Will Howe Foote (1874 - 1965)

Although several Old Lyme artists portrayed the façade of their beloved Griswold House in easel paintings, in 1905 Will Howe Foote painted the only panel in the dining room that does. His easel painting of the home’s grand portico, A Summer’s Night (c. 1906), is also in the collection of the Florence Griswold Museum. The best-known image of the house, however, is May Night, a painting done in 1906, which set Willard Metcalf on the road to artistic stardom. While it is not known whether Foote and Metcalf ever discussed these paintings, in progress or afterward, the three images display some striking similarities. All three ignore the actual shabbiness of the old house in these years and make it look new again. All three include one or more female figures in long pink gowns. All three are nocturnal scenes in which bright moonlight makes the house glow and casts deep shadows on the lawn. The art colonists called such nocturnes “rainy day” pictures, because they were painted inside a house or studio in inclement weather. They portray images seen in an artist’s mind rather than from behind an actual plein-air easel.

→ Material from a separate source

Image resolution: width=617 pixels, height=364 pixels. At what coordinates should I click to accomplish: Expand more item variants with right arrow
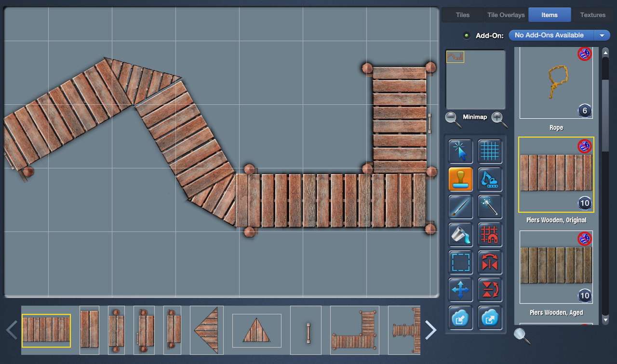[430, 330]
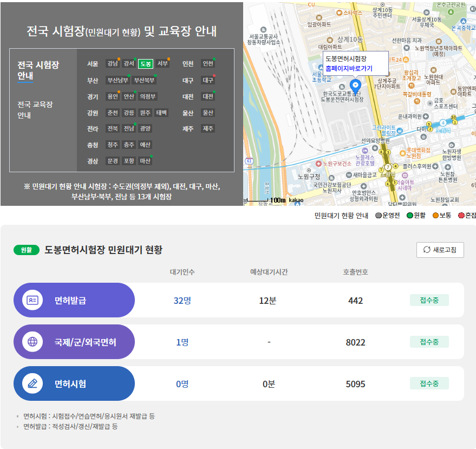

Will Howe Foote (1874-1965)
Florence Griswold House, 1905
Oil on wood panel
Gift of the Artist

Corner of Griswold dining room showing panel in place


Will Howe Foote (1874-1965)
A Summer’s Night, c. 1906
Oil on canvas
Gift of the Artist

 


Harry Hoffman (1874-1966)
View of the Griswold House, 1908
Oil on pressed board
Gift of the Family of Mrs. Nancy B. Krieble

 

Artist Facts:

Will Howe Foote
Born June 29, 1874, Grand Rapids, Michigan
Died January 27, 1965, Sarasota, Florida
In Old Lyme, 1901-65; in Cos Cob, 1903


Will Howe Foote painting en plein air

 


Willard Leroy Metcalf (1858-1925)
May Night, 1906
Oil on wood panel
Corcoran Gallery of Art, Washington, D.C.
Museum Purchase, Gallery Fund. 07.7


Matilda Browne (1869-1947)
Miss Florence’s
Oil on wood panel

Foote’s panel, however, has the distinction not only of showing more of the house (in a somewhat flawed perspective) and of including a child, but it has odd brushwork in a series of short horizontal strokes layered one above the other. This romantic tonal scene, dark but for the light on the house and figures, thus has a textural “vibration” – a word used often about American Impressionism in the 1890s, when Childe Hassam was called “the arch vibrator.”  The artists at Old Lyme found moonlight pictures to be a good way of uniting the atmospheric effects and limited palette of Tonalism with the themes and dashing brushwork of Impressionism.

Foote, a native of Grand Rapids, Michigan, arrived in Old Lyme in 1901 with his uncle, William Henry Howe, a famous cattle painter. Foote’s early work in Connecticut reflects his interest in soft, atmospheric tonal scenes, but Hassam’s influence led him to lighten his palette, sometimes to a very high key. He constantly experimented with light and color, but his interest in form, mass, and simple geometric arrangements like those seen on this panel continued throughout his career. Foote settled year-round in Old Lyme in 1909 and was active in community affairs but spent most winters in warmer places. He died at age 90, the last survivor of the original Old Lyme group.